Written request:
Please repeat the part of the listing that opens with the line containing "The image size" and closes with the line containing "(x=271, y=367)", changing "title" to "heading" and keeping everything else the same. Leave the pictures out of your answer.

Material:
###
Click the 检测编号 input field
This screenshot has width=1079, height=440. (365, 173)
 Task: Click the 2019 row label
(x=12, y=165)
###
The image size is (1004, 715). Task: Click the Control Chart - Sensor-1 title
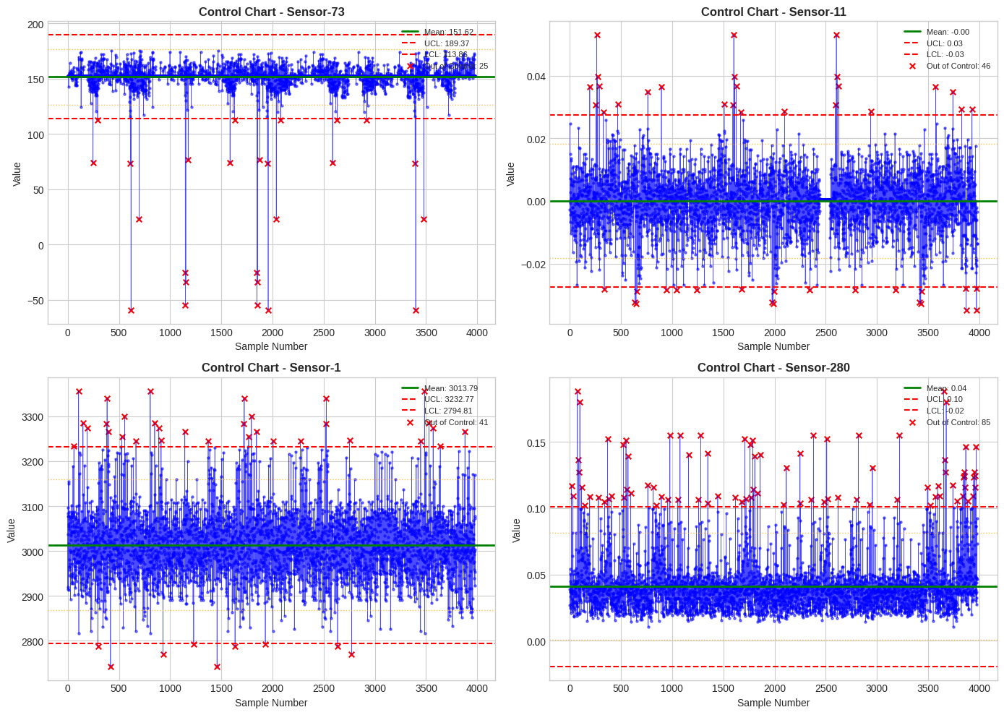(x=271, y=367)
###
Solution for this problem:
The image size is (1004, 715). Task: Click the Control Chart - Sensor-1 heading
(x=271, y=367)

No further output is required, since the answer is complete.